Example: *Running the IPV4 benchmark*

```sh
./bin/sepe-runner IPV4
```

For more options, do:
```sh
./bin/sepe-runner --help
```

## Helper Scripts

The `scripts` folder contains some helper scripts that may be useful for some people:

* `align_csv.sh` - pretty prints `keyuser`'s generated `.csv` files for easier analysis
* `benchmark.sh` - helper to run many benchmarks at once
* `install_abseil.sh` - installs the abseil library locally. Necessary for `keyuser`
* `make_hash_from_regex.sh` - creates a hash function from a user-defined regex
* `keyuser_interpreter.py` - interprets the results generated from `keyuser`'s benchmarks

### Using `keyuser_interpreter.py`

This script is used to help interpret the output of `keyuser`. It can plot graphs, generate tables, and perform statistical analysis.

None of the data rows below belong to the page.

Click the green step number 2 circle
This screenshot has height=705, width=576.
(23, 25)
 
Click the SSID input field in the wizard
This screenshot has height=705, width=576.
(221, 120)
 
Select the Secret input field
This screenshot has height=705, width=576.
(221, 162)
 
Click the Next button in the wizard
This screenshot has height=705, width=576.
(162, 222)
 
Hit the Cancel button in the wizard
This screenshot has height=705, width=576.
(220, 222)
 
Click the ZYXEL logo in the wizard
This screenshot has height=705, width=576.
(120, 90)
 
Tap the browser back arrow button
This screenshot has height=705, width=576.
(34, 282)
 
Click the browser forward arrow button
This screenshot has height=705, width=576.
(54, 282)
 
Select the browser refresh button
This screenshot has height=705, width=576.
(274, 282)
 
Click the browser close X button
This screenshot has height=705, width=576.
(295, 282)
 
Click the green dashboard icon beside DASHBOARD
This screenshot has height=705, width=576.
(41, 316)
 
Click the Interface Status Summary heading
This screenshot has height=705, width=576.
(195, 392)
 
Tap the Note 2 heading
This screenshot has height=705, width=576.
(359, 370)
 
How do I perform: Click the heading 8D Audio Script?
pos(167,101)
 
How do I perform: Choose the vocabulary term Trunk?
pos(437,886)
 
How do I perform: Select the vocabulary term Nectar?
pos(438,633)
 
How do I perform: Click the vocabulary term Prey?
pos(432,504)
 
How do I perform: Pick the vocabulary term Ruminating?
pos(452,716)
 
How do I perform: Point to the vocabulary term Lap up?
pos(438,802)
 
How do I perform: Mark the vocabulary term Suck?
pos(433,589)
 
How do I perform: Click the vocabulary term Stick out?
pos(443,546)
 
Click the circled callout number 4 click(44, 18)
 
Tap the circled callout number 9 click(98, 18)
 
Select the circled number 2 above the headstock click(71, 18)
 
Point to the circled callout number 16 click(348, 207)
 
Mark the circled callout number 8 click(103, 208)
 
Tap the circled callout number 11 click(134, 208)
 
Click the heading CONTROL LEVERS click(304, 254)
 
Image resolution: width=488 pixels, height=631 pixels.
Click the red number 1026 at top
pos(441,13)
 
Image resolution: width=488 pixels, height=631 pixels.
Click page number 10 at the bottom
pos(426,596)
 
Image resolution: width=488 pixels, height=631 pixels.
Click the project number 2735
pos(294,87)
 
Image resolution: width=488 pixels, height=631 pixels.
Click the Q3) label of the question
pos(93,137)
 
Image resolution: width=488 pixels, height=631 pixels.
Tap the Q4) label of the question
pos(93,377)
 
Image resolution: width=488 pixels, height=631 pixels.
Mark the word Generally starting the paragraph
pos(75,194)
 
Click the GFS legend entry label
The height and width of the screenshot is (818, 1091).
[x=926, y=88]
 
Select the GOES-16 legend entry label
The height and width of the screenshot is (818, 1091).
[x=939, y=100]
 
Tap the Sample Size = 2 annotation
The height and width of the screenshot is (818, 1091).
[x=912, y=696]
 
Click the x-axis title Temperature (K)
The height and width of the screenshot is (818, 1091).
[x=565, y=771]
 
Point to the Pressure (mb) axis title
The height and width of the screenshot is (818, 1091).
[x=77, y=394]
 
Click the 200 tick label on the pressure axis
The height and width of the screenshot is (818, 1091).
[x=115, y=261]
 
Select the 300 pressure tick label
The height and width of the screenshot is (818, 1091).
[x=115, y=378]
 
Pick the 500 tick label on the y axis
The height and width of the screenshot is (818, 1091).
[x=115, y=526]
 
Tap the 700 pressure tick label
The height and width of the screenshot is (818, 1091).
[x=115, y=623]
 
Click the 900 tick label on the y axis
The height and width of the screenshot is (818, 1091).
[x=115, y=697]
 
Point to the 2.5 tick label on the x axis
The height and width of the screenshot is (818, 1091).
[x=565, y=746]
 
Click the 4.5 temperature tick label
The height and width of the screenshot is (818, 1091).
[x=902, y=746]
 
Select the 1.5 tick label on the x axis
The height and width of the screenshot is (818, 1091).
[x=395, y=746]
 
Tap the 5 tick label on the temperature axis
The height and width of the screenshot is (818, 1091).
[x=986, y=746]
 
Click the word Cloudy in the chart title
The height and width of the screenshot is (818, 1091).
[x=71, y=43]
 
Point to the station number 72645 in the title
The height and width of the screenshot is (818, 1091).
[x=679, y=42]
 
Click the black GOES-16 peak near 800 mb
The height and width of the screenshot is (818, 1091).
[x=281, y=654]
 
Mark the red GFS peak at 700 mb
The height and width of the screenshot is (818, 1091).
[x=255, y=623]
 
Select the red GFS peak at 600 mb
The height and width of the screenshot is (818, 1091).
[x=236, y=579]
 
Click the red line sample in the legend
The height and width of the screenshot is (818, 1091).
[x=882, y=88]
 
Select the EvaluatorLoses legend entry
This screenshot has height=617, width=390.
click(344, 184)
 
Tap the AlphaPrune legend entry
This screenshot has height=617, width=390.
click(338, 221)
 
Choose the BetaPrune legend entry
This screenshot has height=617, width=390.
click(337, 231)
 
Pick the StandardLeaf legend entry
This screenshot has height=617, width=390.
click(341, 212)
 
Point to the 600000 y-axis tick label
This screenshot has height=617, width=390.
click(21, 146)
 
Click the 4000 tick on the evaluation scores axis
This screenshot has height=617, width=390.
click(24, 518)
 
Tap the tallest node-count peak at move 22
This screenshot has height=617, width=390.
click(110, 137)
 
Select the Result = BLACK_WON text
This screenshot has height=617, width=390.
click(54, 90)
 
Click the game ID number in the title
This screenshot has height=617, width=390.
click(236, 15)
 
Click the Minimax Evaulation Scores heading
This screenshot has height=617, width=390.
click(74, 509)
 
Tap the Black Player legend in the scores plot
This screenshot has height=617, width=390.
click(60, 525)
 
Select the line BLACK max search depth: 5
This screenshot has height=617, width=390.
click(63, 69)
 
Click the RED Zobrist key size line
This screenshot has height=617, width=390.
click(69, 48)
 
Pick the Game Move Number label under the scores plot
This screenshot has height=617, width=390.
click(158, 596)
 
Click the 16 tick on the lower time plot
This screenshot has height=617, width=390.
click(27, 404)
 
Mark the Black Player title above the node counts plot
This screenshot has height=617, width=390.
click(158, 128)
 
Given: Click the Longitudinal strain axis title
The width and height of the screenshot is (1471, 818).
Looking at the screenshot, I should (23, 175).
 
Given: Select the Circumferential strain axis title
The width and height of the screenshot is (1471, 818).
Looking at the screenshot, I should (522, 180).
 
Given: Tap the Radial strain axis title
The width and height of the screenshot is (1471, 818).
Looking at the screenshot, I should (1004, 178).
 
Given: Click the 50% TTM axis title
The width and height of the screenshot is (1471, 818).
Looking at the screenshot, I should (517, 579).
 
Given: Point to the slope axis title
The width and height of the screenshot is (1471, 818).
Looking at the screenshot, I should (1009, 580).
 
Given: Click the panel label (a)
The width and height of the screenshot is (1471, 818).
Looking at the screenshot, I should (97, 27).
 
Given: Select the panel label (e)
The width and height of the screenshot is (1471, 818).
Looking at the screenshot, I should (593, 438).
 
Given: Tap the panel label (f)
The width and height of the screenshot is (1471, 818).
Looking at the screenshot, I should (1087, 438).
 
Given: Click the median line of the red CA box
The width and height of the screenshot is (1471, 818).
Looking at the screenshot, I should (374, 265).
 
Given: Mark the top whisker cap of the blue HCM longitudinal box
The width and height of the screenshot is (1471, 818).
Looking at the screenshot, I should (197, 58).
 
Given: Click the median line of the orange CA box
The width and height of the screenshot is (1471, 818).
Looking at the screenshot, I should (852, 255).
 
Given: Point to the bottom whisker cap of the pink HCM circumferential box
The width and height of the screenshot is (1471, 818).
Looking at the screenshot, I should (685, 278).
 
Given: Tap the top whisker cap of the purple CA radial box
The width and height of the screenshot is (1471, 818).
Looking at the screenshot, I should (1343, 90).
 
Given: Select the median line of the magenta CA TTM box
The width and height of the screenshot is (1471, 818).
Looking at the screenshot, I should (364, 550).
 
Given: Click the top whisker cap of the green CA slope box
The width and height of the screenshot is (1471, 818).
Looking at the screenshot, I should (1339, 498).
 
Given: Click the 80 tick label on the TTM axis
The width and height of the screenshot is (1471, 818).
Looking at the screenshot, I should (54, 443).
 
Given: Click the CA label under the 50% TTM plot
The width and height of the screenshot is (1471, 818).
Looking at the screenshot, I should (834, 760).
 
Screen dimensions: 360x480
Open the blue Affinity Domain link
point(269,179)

The most relevant configurations are:

```
-d DISTRIBUTION, --distribution DISTRIBUTION
Name of the distribution file to interpret. Exclusive with -p option.
-p [PERFORMANCE ...], --performance [PERFORMANCE ...]
Name of the CSV performance files to interpret. Exclusive with -d option.
-pg, --plot-graph Option to plot the results in graphs.
-hf [HASH_FUNCTIONS ...], --hash-functions [HASH_FUNCTIONS ...]
Name of the hash functions to analyze.
```

Example for interpreting performance using IPV4 keys:
```sh
./bin/sepe-runner IPV4 && ./scripts/keyuser_interpreter.py -p IPV4_performance.csv
```

Example for interpreting hash distribution using IPV4 keys:
```sh
./bin/sepe-runner --histogram IPV4 && ./scripts/keyuser_interpreter.py -d IPV4_distribution.py
```

### Reproducing Experiments

The [artifact branch](https://github.com/lac-dcc/sepe/tree/artifact) reproduces the research questions from the paper.
All scripts to reproduce the RQs are available in a Docker container.
RQ1 and RQ2 can be reproduced with a single script \texttt{rq1\_rq2\_benchmark.sh}.
All other RQs have an individual script \texttt{rq\_benchmark.sh}.